Hitting a Wall

Following Jesus is no joke. There’s a reason He tells those who would follow after Him to count the cost. Because there is a cost. (If discipleship costs you nothing, you’re not doing it right). Recently, I’ve hit a wall. Between the church I pastor and the homeless shelter I manage, I have two 24/7 jobs. Somewhere in there my wife expects to have a husband that is more than a charred cinder. This isn’t the life Jesus has called me to, but it’s the season He has me going through. And I’m tiredwicked tired, as we say in New England.

Sometimes we have to be brought to the end of our ropes to realize our great need for God’s sustaining strength and grace. Every day as my feet hit the cool morning floor and my eyes crack open, the emptiness of my tank reminds me that I need Him desperately. There’s no other way to survive the day. And this is true even when the demands of life and ministry aren’t kicking me in the teeth.

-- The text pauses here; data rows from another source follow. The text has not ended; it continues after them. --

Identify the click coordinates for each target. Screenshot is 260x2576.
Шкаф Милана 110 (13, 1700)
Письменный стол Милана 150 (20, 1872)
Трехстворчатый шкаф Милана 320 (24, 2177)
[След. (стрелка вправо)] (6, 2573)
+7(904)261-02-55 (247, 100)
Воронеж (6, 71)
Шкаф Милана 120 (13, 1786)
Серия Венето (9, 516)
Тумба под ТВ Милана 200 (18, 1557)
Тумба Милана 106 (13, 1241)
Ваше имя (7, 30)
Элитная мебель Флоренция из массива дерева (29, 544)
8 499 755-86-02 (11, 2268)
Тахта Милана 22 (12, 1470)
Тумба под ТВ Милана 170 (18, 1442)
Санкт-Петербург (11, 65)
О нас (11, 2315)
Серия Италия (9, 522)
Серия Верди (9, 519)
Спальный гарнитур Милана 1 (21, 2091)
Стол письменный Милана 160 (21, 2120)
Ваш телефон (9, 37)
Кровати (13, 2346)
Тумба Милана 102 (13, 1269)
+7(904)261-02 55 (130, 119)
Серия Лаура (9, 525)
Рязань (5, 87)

On our last trip to Ireland, I picked up a tiny replica of a stone hut used by early monks. It sits at the base of my computer reminding me not to forget the monastic elements of my spiritual life in the busyness of the missional. For those of us that do, it can be really hard to just be. The inflow has to power the outflow. We have to be poured into in order to pour into the lives of others. As much as Jesus engaged the multitudes, He was also ducking the crowds to get a little one-on-one time with His heavenly Father. We need to stop feeling guilty about being still before God as if our personal spiritual health is a selfish endeavor. Without the be, there’s little quality do.

As you go about the business of Jesus’ mission, beware the wall. Don’t forget where your strength and stamina come from. Pray for a fresh outpouring of the Holy Spirit to empower you. Finally, take to heart this quote from Martin Luther: It is a good thing to let prayer be the first business in the morning and the last in the evening. Guard yourself against such false and deceitful thoughts that keep whispering, “Wait a while. In an hour or so I will pray. I must first finish this or that.” Thinking such thoughts we get away from prayer into other things that will hold us and involve us till the prayer of the day comes to naught.